Lieutenant Governor Karyn Polito toured a portion of Pittsfield Tuesday designated by the state as a transformative development area.The Republican toured Tyler Street and the Morningside neighborhood, which is bookended by Berkshire Medical Center and the once-thriving General Electric site, with a number of business and city leaders. Pittsfield City planner CJ Hoss led the bus tour.

“For the most part a lot of these buildings are what they would have looked like when GE was up and running at their peak in the 1930s, 40s and 50s and the neighborhood hasn’t changed much,” Hoss said. “So it has a very solid building stock.”

The problem is that many of the commercial buildings are vacant and some of the residential properties that were once filled with GE workers are blighted. The state has assigned a MassDevelopment fellow to work with the city, the Pittsfield Economic Development Authority and groups like the Tyler Street Business Group to pinpoint and encourage investment and redevelopment in the area. Amewusika Sedzro recently began her three-year appointment in Pittsfield.

“I really was excited by the opportunities to work with a community that is open to change because that’s really half the battle,” Sedzro said. “Changing people’s minds. I think the partnership has been really successful in getting different stakeholders within the community involved in the process. All I’m here to do is build on that momentum and expand the partnership so that reinvestment and redevelopment can happen.”

Some of the goals include better engaging disconnected residential property owners and using incentives for redevelopments at a firehouse, church and gas station which all sit vacant on Tyler Street. Increasing open space and reusing a Berkshire County Sheriff’s building on Second Street are also being discussed among city leaders. The most visible piece is the 52-acre William Stanley Business Park and expected home of the Berkshire Innovation Center. Project manager Rod Jane described the two-story, 20,000-square foot space.

“The heavier and larger pieces of equipment will be out here,” Jane pointed out. “This is will be a glassed-in rapid prototyping area which will be where the 3D printers will be installed. A conferencing/classroom, in other words, it can be set up for corporate meetings and then with flexible furniture can be converted to a classroom space.
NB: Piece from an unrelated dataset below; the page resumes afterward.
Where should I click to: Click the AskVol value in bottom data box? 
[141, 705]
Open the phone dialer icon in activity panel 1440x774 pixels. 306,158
So you could have a corporate meeting during the day and at nighttime you could set that up for an engineering technology class at BCC [Berkshire Community College]. We have three more of those rooms on the second floor.”

BIC’s board is working with the state to bridge what could be a $3 to $6 million funding gap as construction and other costs are higher than originally estimated. The Massachusetts Life Sciences Center granted Pittsfield $9.7 million in 2014 based on those estimates. Lieutenant Governor Polito says she has to dig into the costs and determine what the next steps are. PEDA Executive Director Cory Thurston discussed the state of the rest of the business park once occupied by GE.
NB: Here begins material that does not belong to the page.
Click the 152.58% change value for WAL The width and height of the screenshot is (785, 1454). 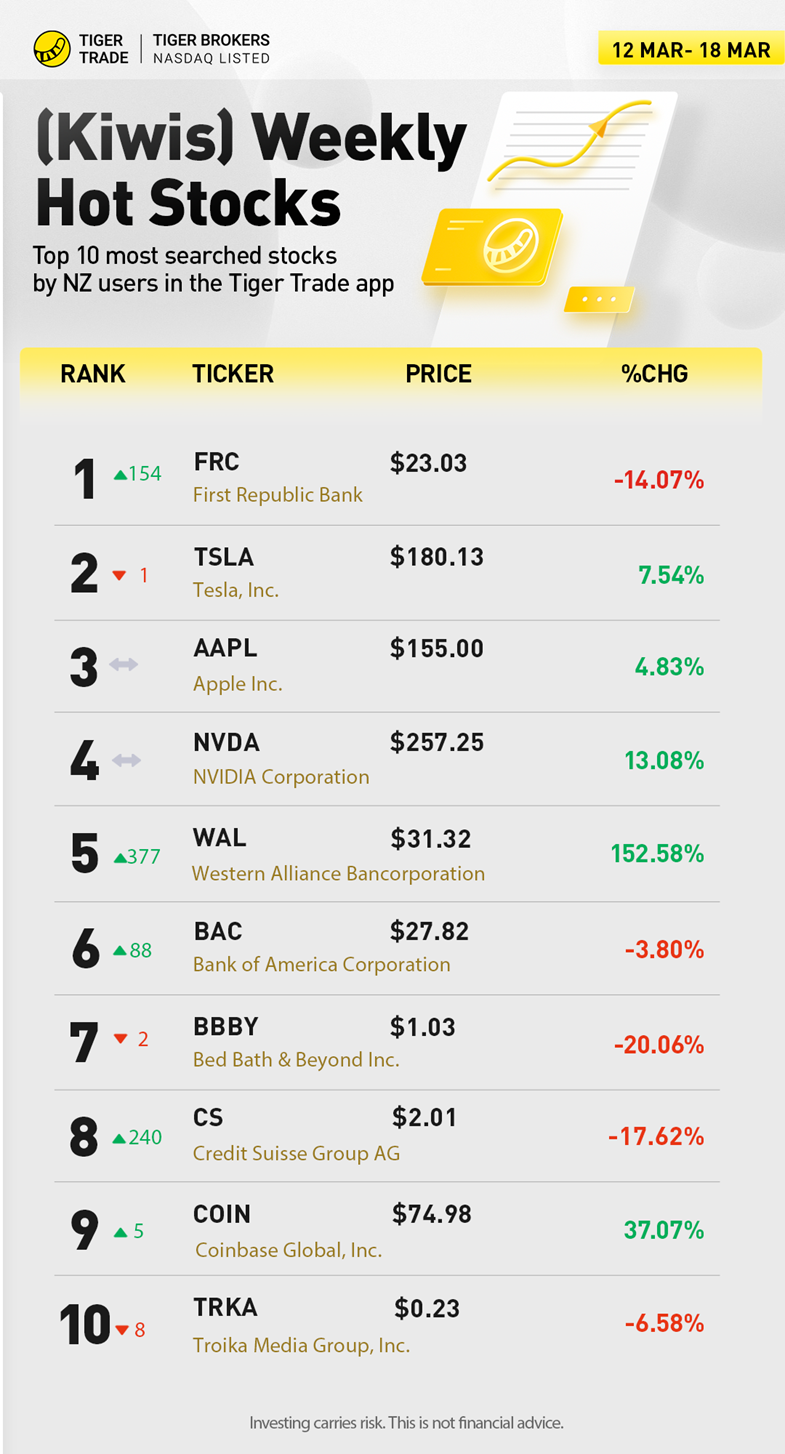(x=657, y=854)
“For the most part the existing foundations that were left back when the consent decree and DEDA [Definitive Economic Development Agreement] were established, there was good intentions thinking that some of these might be reusable and provide an extra impetus to new construction, in reality it turns out they’re not,” Thurston said. “There is a lot of underground infrastructure that needs to be cleaned up and filled.”

Polito pointed to the administration’s economic development bill currently in the Legislature as a way to help redevelop the park.
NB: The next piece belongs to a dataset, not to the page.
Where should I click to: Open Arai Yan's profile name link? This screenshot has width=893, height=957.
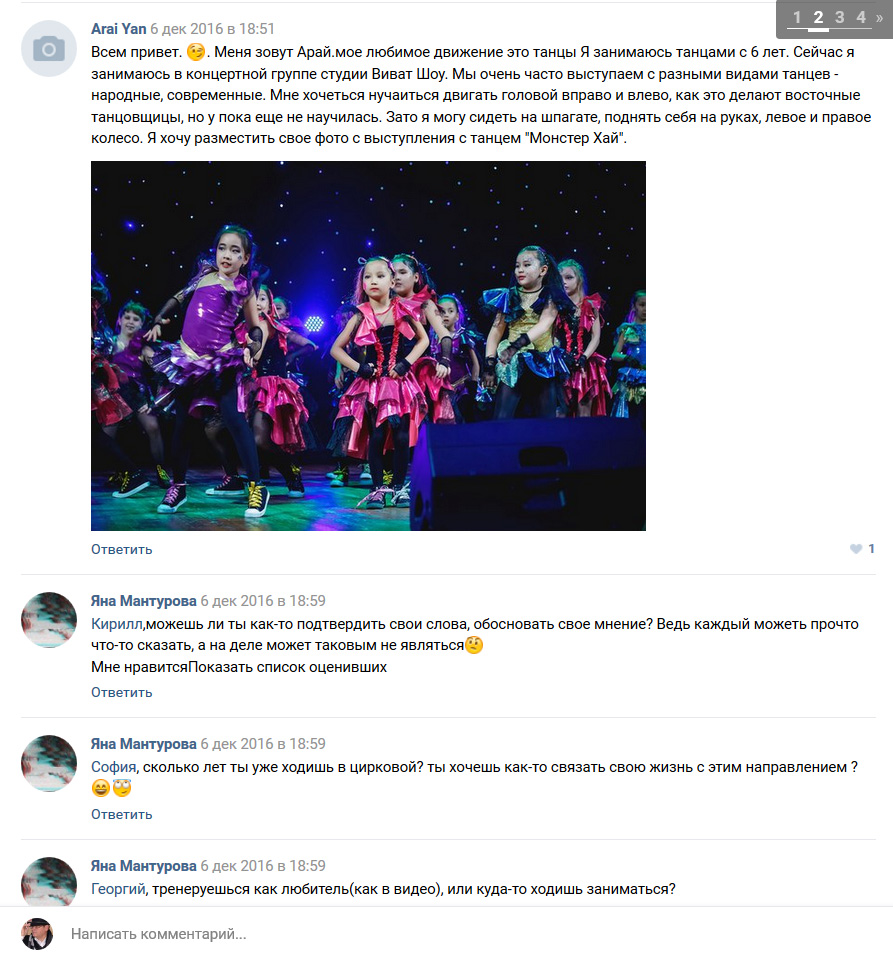click(118, 29)
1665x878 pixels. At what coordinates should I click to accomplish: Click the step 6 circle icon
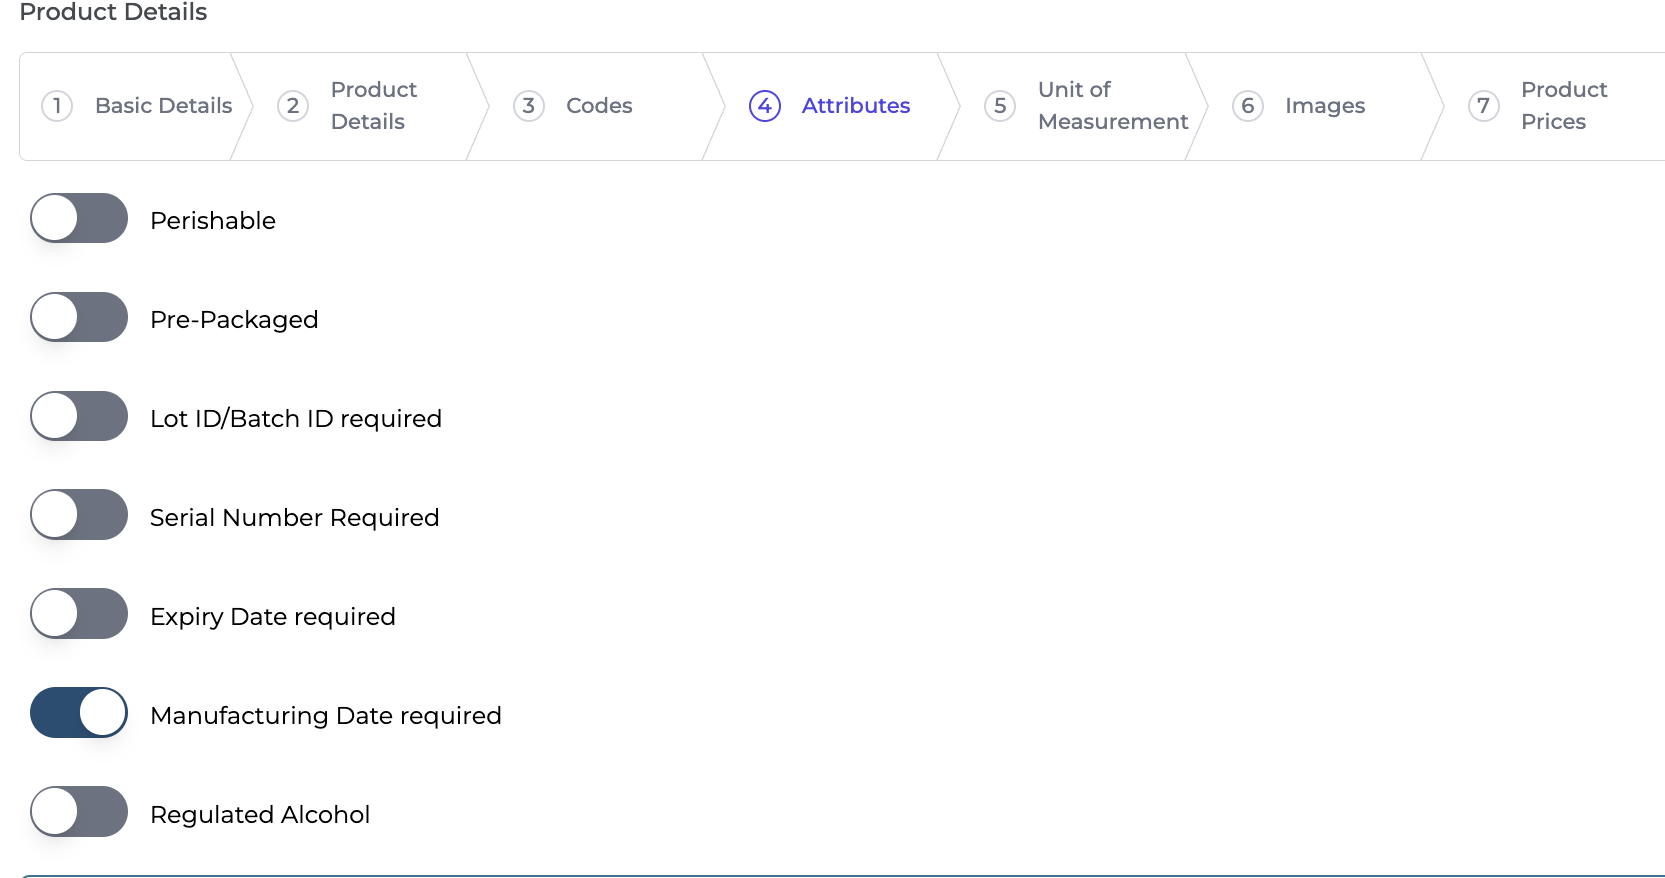pyautogui.click(x=1248, y=106)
“We have proposed $500 million in MassWorks funding,” Polito said. “That’s the highest level ever in the history of the commonwealth. We’ve always included monies for brownfields and industrial parks. So if you were to just look at those three areas of investment in our economic development bill there is potential for state dollars to be leveraged with private dollars to help transition some of these industrial areas that need a new use.”